[Stored data]
BEGIN
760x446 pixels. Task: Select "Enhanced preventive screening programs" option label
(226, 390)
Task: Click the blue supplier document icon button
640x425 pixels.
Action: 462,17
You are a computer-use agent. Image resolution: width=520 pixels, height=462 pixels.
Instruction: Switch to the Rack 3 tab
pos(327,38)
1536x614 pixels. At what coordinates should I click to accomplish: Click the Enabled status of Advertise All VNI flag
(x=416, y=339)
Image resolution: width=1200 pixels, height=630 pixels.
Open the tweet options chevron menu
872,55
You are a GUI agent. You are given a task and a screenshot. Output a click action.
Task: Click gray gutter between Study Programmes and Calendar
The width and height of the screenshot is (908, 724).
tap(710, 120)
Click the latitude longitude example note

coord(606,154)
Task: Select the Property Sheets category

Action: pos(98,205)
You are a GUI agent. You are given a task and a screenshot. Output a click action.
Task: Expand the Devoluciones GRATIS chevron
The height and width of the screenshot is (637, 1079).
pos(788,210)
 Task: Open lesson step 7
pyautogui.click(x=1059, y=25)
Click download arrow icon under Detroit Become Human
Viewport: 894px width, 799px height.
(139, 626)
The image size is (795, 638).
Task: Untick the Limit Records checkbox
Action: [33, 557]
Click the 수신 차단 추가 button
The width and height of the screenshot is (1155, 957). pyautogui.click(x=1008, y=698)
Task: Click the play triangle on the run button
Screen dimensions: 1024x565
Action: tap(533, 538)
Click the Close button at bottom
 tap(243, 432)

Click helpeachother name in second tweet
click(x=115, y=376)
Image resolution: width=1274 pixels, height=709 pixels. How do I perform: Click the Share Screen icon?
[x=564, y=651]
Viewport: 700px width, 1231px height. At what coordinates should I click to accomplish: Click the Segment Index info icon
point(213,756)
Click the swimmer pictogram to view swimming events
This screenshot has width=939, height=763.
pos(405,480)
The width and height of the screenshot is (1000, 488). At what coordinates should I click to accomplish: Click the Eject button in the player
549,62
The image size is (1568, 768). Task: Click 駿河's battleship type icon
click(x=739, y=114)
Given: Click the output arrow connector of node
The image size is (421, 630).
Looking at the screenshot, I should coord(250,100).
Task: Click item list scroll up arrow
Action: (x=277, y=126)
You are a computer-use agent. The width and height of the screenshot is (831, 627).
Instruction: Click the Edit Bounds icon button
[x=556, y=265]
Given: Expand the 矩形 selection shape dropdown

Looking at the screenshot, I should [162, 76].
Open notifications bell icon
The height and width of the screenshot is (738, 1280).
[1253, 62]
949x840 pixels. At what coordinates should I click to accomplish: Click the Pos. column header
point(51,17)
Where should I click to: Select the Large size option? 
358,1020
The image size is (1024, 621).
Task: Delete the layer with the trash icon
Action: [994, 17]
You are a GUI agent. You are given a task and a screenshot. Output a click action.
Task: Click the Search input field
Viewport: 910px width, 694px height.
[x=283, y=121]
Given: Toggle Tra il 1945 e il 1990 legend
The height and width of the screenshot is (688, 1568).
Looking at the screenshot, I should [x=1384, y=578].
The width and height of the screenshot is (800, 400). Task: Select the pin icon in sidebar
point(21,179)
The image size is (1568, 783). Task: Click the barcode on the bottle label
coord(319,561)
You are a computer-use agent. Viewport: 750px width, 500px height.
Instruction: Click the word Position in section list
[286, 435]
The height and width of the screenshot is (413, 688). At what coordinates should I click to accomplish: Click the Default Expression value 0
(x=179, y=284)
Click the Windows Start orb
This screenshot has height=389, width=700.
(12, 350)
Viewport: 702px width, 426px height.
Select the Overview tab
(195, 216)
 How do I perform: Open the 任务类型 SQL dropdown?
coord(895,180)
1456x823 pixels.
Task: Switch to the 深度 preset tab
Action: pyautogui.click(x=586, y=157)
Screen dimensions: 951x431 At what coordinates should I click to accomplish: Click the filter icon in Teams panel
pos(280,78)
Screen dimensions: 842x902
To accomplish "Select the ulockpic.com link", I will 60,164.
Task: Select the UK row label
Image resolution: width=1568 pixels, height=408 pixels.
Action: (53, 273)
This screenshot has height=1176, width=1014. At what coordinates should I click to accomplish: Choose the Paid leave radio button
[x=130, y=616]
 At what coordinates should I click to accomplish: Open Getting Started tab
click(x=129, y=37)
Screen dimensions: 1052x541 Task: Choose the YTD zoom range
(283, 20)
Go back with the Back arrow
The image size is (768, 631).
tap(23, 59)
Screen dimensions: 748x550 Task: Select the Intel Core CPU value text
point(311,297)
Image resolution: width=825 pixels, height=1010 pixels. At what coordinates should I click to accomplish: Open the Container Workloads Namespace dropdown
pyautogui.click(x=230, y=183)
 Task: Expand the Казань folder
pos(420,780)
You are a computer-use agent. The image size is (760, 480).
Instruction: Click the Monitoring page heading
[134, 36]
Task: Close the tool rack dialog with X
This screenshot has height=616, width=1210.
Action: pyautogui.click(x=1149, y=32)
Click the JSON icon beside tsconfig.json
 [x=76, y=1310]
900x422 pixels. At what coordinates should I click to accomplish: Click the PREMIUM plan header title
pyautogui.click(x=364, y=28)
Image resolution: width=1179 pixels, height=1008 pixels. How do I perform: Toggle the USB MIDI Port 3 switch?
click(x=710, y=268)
END
→ **THE PROBLEM**:
Transcribe the data in full, keeping every character.

→ **COMPLETED TASK**:
760x446 pixels. Task: Select "Enhanced preventive screening programs" option label
(226, 390)
Task: Click the blue supplier document icon button
640x425 pixels.
Action: 462,17
You are a computer-use agent. Image resolution: width=520 pixels, height=462 pixels.
Instruction: Switch to the Rack 3 tab
pos(327,38)
1536x614 pixels. At what coordinates should I click to accomplish: Click the Enabled status of Advertise All VNI flag
(x=416, y=339)
Image resolution: width=1200 pixels, height=630 pixels.
Open the tweet options chevron menu
872,55
You are a GUI agent. You are given a task and a screenshot. Output a click action.
Task: Click gray gutter between Study Programmes and Calendar
The width and height of the screenshot is (908, 724).
tap(710, 120)
Click the latitude longitude example note

coord(606,154)
Task: Select the Property Sheets category

Action: pos(98,205)
You are a GUI agent. You are given a task and a screenshot. Output a click action.
Task: Expand the Devoluciones GRATIS chevron
The height and width of the screenshot is (637, 1079).
pos(788,210)
 Task: Open lesson step 7
pyautogui.click(x=1059, y=25)
Click download arrow icon under Detroit Become Human
Viewport: 894px width, 799px height.
(139, 626)
The image size is (795, 638).
Task: Untick the Limit Records checkbox
Action: [33, 557]
Click the 수신 차단 추가 button
The width and height of the screenshot is (1155, 957). pyautogui.click(x=1008, y=698)
Task: Click the play triangle on the run button
Screen dimensions: 1024x565
Action: tap(533, 538)
Click the Close button at bottom
 tap(243, 432)

Click helpeachother name in second tweet
click(x=115, y=376)
Image resolution: width=1274 pixels, height=709 pixels. How do I perform: Click the Share Screen icon?
[x=564, y=651]
Viewport: 700px width, 1231px height. At what coordinates should I click to accomplish: Click the Segment Index info icon
point(213,756)
Click the swimmer pictogram to view swimming events
This screenshot has width=939, height=763.
pos(405,480)
The width and height of the screenshot is (1000, 488). At what coordinates should I click to accomplish: Click the Eject button in the player
549,62
The image size is (1568, 768). Task: Click 駿河's battleship type icon
click(x=739, y=114)
Given: Click the output arrow connector of node
The image size is (421, 630).
Looking at the screenshot, I should coord(250,100).
Task: Click item list scroll up arrow
Action: (x=277, y=126)
You are a computer-use agent. The width and height of the screenshot is (831, 627).
Instruction: Click the Edit Bounds icon button
[x=556, y=265]
Given: Expand the 矩形 selection shape dropdown

Looking at the screenshot, I should [162, 76].
Open notifications bell icon
The height and width of the screenshot is (738, 1280).
[1253, 62]
949x840 pixels. At what coordinates should I click to accomplish: Click the Pos. column header
point(51,17)
Where should I click to: Select the Large size option? 
358,1020
The image size is (1024, 621).
Task: Delete the layer with the trash icon
Action: [994, 17]
You are a GUI agent. You are given a task and a screenshot. Output a click action.
Task: Click the Search input field
Viewport: 910px width, 694px height.
[x=283, y=121]
Given: Toggle Tra il 1945 e il 1990 legend
The height and width of the screenshot is (688, 1568).
Looking at the screenshot, I should [x=1384, y=578].
The width and height of the screenshot is (800, 400). Task: Select the pin icon in sidebar
point(21,179)
The image size is (1568, 783). Task: Click the barcode on the bottle label
coord(319,561)
You are a computer-use agent. Viewport: 750px width, 500px height.
Instruction: Click the word Position in section list
[286, 435]
The height and width of the screenshot is (413, 688). At what coordinates should I click to accomplish: Click the Default Expression value 0
(x=179, y=284)
Click the Windows Start orb
This screenshot has height=389, width=700.
(12, 350)
Viewport: 702px width, 426px height.
Select the Overview tab
(195, 216)
 How do I perform: Open the 任务类型 SQL dropdown?
coord(895,180)
1456x823 pixels.
Task: Switch to the 深度 preset tab
Action: pyautogui.click(x=586, y=157)
Screen dimensions: 951x431 At what coordinates should I click to accomplish: Click the filter icon in Teams panel
pos(280,78)
Screen dimensions: 842x902
To accomplish "Select the ulockpic.com link", I will 60,164.
Task: Select the UK row label
Image resolution: width=1568 pixels, height=408 pixels.
Action: (53, 273)
This screenshot has height=1176, width=1014. At what coordinates should I click to accomplish: Choose the Paid leave radio button
[x=130, y=616]
 At what coordinates should I click to accomplish: Open Getting Started tab
click(x=129, y=37)
Screen dimensions: 1052x541 Task: Choose the YTD zoom range
(283, 20)
Go back with the Back arrow
The image size is (768, 631).
tap(23, 59)
Screen dimensions: 748x550 Task: Select the Intel Core CPU value text
point(311,297)
Image resolution: width=825 pixels, height=1010 pixels. At what coordinates should I click to accomplish: Open the Container Workloads Namespace dropdown
pyautogui.click(x=230, y=183)
 Task: Expand the Казань folder
pos(420,780)
You are a computer-use agent. The image size is (760, 480).
Instruction: Click the Monitoring page heading
[134, 36]
Task: Close the tool rack dialog with X
This screenshot has height=616, width=1210.
Action: pyautogui.click(x=1149, y=32)
Click the JSON icon beside tsconfig.json
 [x=76, y=1310]
900x422 pixels. At what coordinates should I click to accomplish: Click the PREMIUM plan header title
pyautogui.click(x=364, y=28)
Image resolution: width=1179 pixels, height=1008 pixels. How do I perform: Toggle the USB MIDI Port 3 switch?
click(x=710, y=268)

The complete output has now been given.